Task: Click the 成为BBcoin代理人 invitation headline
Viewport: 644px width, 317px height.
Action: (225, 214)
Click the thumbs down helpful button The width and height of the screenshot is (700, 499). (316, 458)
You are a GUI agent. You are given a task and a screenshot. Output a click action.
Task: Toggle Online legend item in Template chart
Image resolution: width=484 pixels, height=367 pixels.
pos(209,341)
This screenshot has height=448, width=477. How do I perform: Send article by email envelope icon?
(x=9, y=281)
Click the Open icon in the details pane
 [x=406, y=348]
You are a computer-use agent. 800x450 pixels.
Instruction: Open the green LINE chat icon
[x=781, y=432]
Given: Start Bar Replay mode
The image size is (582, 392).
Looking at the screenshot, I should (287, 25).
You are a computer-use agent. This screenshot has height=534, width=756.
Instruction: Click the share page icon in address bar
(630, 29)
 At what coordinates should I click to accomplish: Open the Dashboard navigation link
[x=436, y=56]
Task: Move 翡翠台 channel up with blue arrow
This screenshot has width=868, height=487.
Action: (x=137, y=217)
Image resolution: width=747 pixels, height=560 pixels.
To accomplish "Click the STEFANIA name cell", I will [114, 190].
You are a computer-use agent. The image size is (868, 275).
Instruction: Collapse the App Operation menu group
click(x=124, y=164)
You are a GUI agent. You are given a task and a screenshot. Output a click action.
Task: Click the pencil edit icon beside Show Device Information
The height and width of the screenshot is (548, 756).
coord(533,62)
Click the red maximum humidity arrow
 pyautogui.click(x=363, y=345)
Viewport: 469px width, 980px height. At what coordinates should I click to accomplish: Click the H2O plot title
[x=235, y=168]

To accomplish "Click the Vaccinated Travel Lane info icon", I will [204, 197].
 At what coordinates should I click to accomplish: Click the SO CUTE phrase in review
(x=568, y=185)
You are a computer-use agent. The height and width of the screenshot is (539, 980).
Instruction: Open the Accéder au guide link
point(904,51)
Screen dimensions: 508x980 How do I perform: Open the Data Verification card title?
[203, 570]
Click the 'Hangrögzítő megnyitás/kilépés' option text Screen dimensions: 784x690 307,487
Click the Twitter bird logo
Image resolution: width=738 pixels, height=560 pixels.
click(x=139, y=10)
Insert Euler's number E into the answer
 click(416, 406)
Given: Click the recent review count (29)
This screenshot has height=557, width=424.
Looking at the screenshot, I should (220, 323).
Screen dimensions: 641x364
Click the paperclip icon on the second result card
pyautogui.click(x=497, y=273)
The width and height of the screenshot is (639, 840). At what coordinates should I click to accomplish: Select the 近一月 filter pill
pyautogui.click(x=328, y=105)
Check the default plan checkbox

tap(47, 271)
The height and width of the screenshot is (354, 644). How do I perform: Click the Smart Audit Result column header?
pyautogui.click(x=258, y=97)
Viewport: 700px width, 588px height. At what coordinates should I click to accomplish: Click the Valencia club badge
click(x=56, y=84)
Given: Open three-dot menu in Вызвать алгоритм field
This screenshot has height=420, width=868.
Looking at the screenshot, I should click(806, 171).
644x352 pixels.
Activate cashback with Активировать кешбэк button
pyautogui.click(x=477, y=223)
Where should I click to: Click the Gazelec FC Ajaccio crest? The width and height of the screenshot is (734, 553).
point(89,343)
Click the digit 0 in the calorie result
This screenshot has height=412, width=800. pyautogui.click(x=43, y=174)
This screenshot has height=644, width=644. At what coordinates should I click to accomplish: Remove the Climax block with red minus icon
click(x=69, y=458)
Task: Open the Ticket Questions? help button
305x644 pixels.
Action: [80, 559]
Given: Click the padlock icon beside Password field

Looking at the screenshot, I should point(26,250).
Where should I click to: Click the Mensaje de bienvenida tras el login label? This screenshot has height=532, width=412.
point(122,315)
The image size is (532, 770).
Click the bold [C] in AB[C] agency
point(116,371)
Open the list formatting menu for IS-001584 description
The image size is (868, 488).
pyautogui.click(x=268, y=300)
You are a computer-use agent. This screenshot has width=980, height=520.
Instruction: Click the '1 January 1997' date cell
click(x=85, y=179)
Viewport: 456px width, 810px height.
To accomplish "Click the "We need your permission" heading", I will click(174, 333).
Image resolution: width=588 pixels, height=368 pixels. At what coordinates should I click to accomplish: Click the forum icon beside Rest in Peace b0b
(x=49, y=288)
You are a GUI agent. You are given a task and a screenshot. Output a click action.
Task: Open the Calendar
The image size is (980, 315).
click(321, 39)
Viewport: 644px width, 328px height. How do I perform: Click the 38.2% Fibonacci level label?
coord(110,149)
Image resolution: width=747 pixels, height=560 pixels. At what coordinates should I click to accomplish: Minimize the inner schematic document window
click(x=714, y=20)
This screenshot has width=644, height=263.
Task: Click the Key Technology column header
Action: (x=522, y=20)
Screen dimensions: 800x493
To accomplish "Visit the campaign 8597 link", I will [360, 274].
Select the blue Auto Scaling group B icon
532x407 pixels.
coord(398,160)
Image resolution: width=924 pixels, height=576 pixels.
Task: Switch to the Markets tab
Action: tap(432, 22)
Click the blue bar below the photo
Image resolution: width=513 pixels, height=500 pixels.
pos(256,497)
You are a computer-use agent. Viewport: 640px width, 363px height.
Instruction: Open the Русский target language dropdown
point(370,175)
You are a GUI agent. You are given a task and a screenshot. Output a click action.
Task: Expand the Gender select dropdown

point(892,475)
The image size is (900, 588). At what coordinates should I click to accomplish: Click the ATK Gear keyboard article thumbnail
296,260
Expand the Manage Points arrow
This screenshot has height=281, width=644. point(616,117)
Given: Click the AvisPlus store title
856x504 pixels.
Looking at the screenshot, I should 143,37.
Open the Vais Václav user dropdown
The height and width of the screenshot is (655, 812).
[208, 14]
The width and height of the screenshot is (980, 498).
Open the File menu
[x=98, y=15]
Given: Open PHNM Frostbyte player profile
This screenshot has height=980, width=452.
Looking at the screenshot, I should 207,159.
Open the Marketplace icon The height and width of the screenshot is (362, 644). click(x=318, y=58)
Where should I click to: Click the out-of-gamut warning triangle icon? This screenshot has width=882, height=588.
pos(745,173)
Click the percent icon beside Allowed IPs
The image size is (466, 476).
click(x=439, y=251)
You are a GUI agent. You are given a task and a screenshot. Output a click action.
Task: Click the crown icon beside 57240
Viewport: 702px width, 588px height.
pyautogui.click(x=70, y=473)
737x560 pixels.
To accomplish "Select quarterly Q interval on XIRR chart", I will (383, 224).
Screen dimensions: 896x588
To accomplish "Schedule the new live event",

• • • •

**What to do**
Output the full set of entries exactly as they were given.

**Task result**
Task: Click the 成为BBcoin代理人 invitation headline
Viewport: 644px width, 317px height.
Action: (225, 214)
Click the thumbs down helpful button The width and height of the screenshot is (700, 499). (316, 458)
You are a GUI agent. You are given a task and a screenshot. Output a click action.
Task: Toggle Online legend item in Template chart
Image resolution: width=484 pixels, height=367 pixels.
pos(209,341)
This screenshot has height=448, width=477. How do I perform: Send article by email envelope icon?
(x=9, y=281)
Click the Open icon in the details pane
 [x=406, y=348]
You are a computer-use agent. 800x450 pixels.
Instruction: Open the green LINE chat icon
[x=781, y=432]
Given: Start Bar Replay mode
The image size is (582, 392).
Looking at the screenshot, I should (287, 25).
You are a computer-use agent. This screenshot has height=534, width=756.
Instruction: Click the share page icon in address bar
(630, 29)
 At what coordinates should I click to accomplish: Open the Dashboard navigation link
[x=436, y=56]
Task: Move 翡翠台 channel up with blue arrow
This screenshot has width=868, height=487.
Action: (x=137, y=217)
Image resolution: width=747 pixels, height=560 pixels.
To accomplish "Click the STEFANIA name cell", I will [114, 190].
You are a computer-use agent. The image size is (868, 275).
Instruction: Collapse the App Operation menu group
click(x=124, y=164)
You are a GUI agent. You are given a task and a screenshot. Output a click action.
Task: Click the pencil edit icon beside Show Device Information
The height and width of the screenshot is (548, 756).
coord(533,62)
Click the red maximum humidity arrow
 pyautogui.click(x=363, y=345)
Viewport: 469px width, 980px height. At what coordinates should I click to accomplish: Click the H2O plot title
[x=235, y=168]

To accomplish "Click the Vaccinated Travel Lane info icon", I will [204, 197].
 At what coordinates should I click to accomplish: Click the SO CUTE phrase in review
(x=568, y=185)
You are a computer-use agent. The height and width of the screenshot is (539, 980).
Instruction: Open the Accéder au guide link
point(904,51)
Screen dimensions: 508x980 How do I perform: Open the Data Verification card title?
[203, 570]
Click the 'Hangrögzítő megnyitás/kilépés' option text Screen dimensions: 784x690 307,487
Click the Twitter bird logo
Image resolution: width=738 pixels, height=560 pixels.
click(x=139, y=10)
Insert Euler's number E into the answer
 click(416, 406)
Given: Click the recent review count (29)
This screenshot has height=557, width=424.
Looking at the screenshot, I should (220, 323).
Screen dimensions: 641x364
Click the paperclip icon on the second result card
pyautogui.click(x=497, y=273)
The width and height of the screenshot is (639, 840). At what coordinates should I click to accomplish: Select the 近一月 filter pill
pyautogui.click(x=328, y=105)
Check the default plan checkbox

tap(47, 271)
The height and width of the screenshot is (354, 644). How do I perform: Click the Smart Audit Result column header?
pyautogui.click(x=258, y=97)
Viewport: 700px width, 588px height. At what coordinates should I click to accomplish: Click the Valencia club badge
click(x=56, y=84)
Given: Open three-dot menu in Вызвать алгоритм field
This screenshot has height=420, width=868.
Looking at the screenshot, I should click(806, 171).
644x352 pixels.
Activate cashback with Активировать кешбэк button
pyautogui.click(x=477, y=223)
Where should I click to: Click the Gazelec FC Ajaccio crest? The width and height of the screenshot is (734, 553).
point(89,343)
Click the digit 0 in the calorie result
This screenshot has height=412, width=800. pyautogui.click(x=43, y=174)
This screenshot has height=644, width=644. At what coordinates should I click to accomplish: Remove the Climax block with red minus icon
click(x=69, y=458)
Task: Open the Ticket Questions? help button
305x644 pixels.
Action: [80, 559]
Given: Click the padlock icon beside Password field

Looking at the screenshot, I should point(26,250).
Where should I click to: Click the Mensaje de bienvenida tras el login label? This screenshot has height=532, width=412.
point(122,315)
The image size is (532, 770).
Click the bold [C] in AB[C] agency
point(116,371)
Open the list formatting menu for IS-001584 description
The image size is (868, 488).
pyautogui.click(x=268, y=300)
You are a computer-use agent. This screenshot has width=980, height=520.
Instruction: Click the '1 January 1997' date cell
click(x=85, y=179)
Viewport: 456px width, 810px height.
To accomplish "Click the "We need your permission" heading", I will click(174, 333).
Image resolution: width=588 pixels, height=368 pixels. At what coordinates should I click to accomplish: Click the forum icon beside Rest in Peace b0b
(x=49, y=288)
You are a GUI agent. You are given a task and a screenshot. Output a click action.
Task: Open the Calendar
The image size is (980, 315).
click(321, 39)
Viewport: 644px width, 328px height. How do I perform: Click the 38.2% Fibonacci level label?
coord(110,149)
Image resolution: width=747 pixels, height=560 pixels. At what coordinates should I click to accomplish: Minimize the inner schematic document window
click(x=714, y=20)
This screenshot has width=644, height=263.
Task: Click the Key Technology column header
Action: (x=522, y=20)
Screen dimensions: 800x493
To accomplish "Visit the campaign 8597 link", I will [360, 274].
Select the blue Auto Scaling group B icon
532x407 pixels.
coord(398,160)
Image resolution: width=924 pixels, height=576 pixels.
Task: Switch to the Markets tab
Action: tap(432, 22)
Click the blue bar below the photo
Image resolution: width=513 pixels, height=500 pixels.
pos(256,497)
You are a computer-use agent. Viewport: 640px width, 363px height.
Instruction: Open the Русский target language dropdown
point(370,175)
You are a GUI agent. You are given a task and a screenshot. Output a click action.
Task: Expand the Gender select dropdown

point(892,475)
The image size is (900, 588). At what coordinates should I click to accomplish: Click the ATK Gear keyboard article thumbnail
296,260
Expand the Manage Points arrow
This screenshot has height=281, width=644. point(616,117)
Given: Click the AvisPlus store title
856x504 pixels.
Looking at the screenshot, I should 143,37.
Open the Vais Václav user dropdown
The height and width of the screenshot is (655, 812).
[208, 14]
The width and height of the screenshot is (980, 498).
Open the File menu
[x=98, y=15]
Given: Open PHNM Frostbyte player profile
This screenshot has height=980, width=452.
Looking at the screenshot, I should 207,159.
Open the Marketplace icon The height and width of the screenshot is (362, 644). click(x=318, y=58)
Where should I click to: Click the out-of-gamut warning triangle icon? This screenshot has width=882, height=588.
pos(745,173)
Click the percent icon beside Allowed IPs
The image size is (466, 476).
click(x=439, y=251)
You are a GUI agent. You are given a task and a screenshot. Output a click action.
Task: Click the crown icon beside 57240
Viewport: 702px width, 588px height.
pyautogui.click(x=70, y=473)
737x560 pixels.
To accomplish "Select quarterly Q interval on XIRR chart", I will (383, 224).
Screen dimensions: 896x588
To accomplish "Schedule the new live event",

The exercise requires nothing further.